Виктор Пелевин - П5: Прощальные песни политических пигмеев Пиндостана
Алаудин говорил загадочно и возвышенно, как и подобает духовному человеку, и Али постепенно успокоился. У него остался только один вопрос, но он боялся его задать, потому что тема казалась не вполне пристойной. Но другой возможности заговорить об этом могло не представиться, и Али решился.
– Господин, у меня есть еще один вопрос, самый последний. Я слышал, в награду праведному человеку может быть послано столько гурий, сколько дней в году, и даже больше. Но меня, если честно, хватило только на трех, а дальше я обессилел. Зачем же праведнику так много спутниц?
Алаудин захохотал и смеялся до тех пор, пока на его глазах не выступили слезы.
– Не будь так маловерен, – сказал он наконец. – Если Аллах пошлет тебе триста гурий, он наградит тебя и мужской силой, необходимой для того, чтобы быть со всеми ними одновременно.
Али не очень понял насчет «одновременно» (такое было страшновато представить), но мысль Алаудина до него вполне дошла. Больше вопросов не осталось.
Остановившись в дверях, Алаудин сказал:
– Запомни, сын мой. Ты никогда не должен обсуждать то, что случилось вчера, с другими людьми. Эти разговоры загрязнят твое сердце, и ты не сможешь больше войти в тень рая.

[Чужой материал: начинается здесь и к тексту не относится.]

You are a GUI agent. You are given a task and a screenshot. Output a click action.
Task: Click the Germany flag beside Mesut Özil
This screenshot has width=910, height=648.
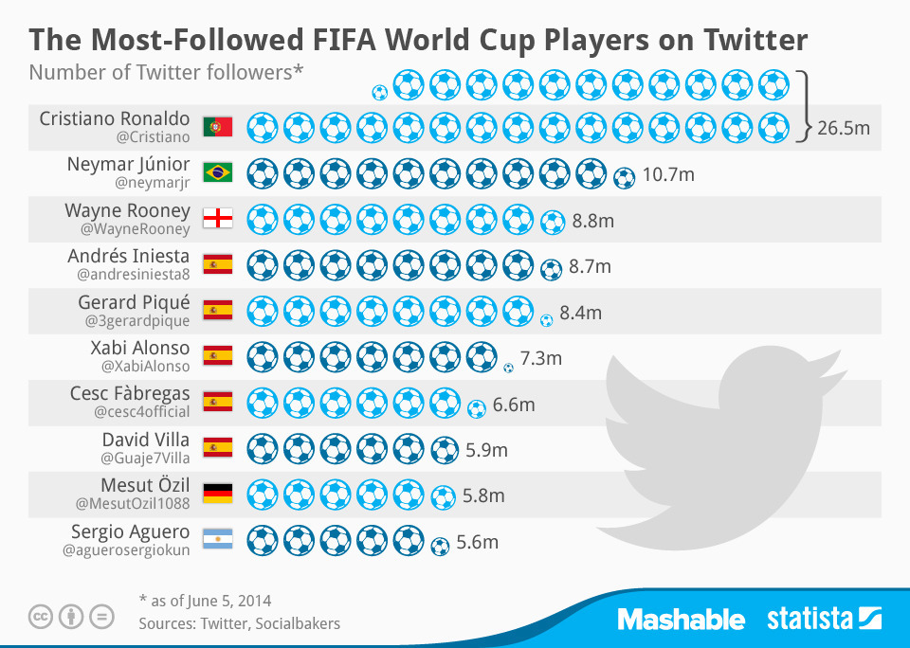point(217,493)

Пусть это будет тайной твоего сердца.
– А когда я... Ну, в следующий раз?
– После того, как выполнишь свое первое поручение, – ответил Алаудин. – Отправляйся в путь с легким сердцем. Ибо если ты не вернешься сюда, чтобы войти в тень рая, ты попадешь в настоящий рай. Теперь ты можешь судить о том, что это такое. Ты будешь в выигрыше по-любому. Но здесь, в Аламуте, тебя ждет лишь тень награды. А там – сама награда.
Первое же доверенное Али убийство было крайне важным – Алаудин сказал, что от него зависит исход войны. Конечно, Али казалось странным, что райская дверь откроется для него в результате такого мрачного дела. Но он уже знал: его ум слишком слаб, чтобы разобраться в божественных вопросах. К тому же он помнил, что на любой его вопрос Алаудин немедленно дает ответ, после которого сомнений больше не остается – хотя не прибавляется и особой ясности. Поэтому он не стал утомлять господина лишними расспросами. Но Алаудин провожал на подвиг уже не первого героя – видимо, он хорошо представлял, что происходит в человеческой душе в такие минуты.

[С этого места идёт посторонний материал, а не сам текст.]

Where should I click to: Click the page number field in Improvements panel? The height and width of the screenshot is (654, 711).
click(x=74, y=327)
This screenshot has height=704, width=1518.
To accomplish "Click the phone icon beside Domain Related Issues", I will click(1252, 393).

– Как я уже говорил тебе, – сказал он, – дорога, ведущая в рай, называется «смирение». Ее особенность в том, что ты не видишь, куда она идет на самом деле, поскольку она петляет между гор и ущелий, из которых состоит человеческая жизнь. Чтобы попасть на юг, иногда приходится долго идти на север. Чтобы подняться на высокий перевал, бывает необходимо пройти ущелье. Ради спасения приходится убивать. Понимать это и не иметь сомнений – и означает идти по дороге смирения... Держи.
Алаудин протянул Али тяжелый промасленный сверток. Али развернул материю и увидел два катара. По форме и весу они были точно такими же, как те два ножа, с которыми он упражнялся много лет. Но их лезвия были зазубренными, и их покрывала какая-то липкая субстанция.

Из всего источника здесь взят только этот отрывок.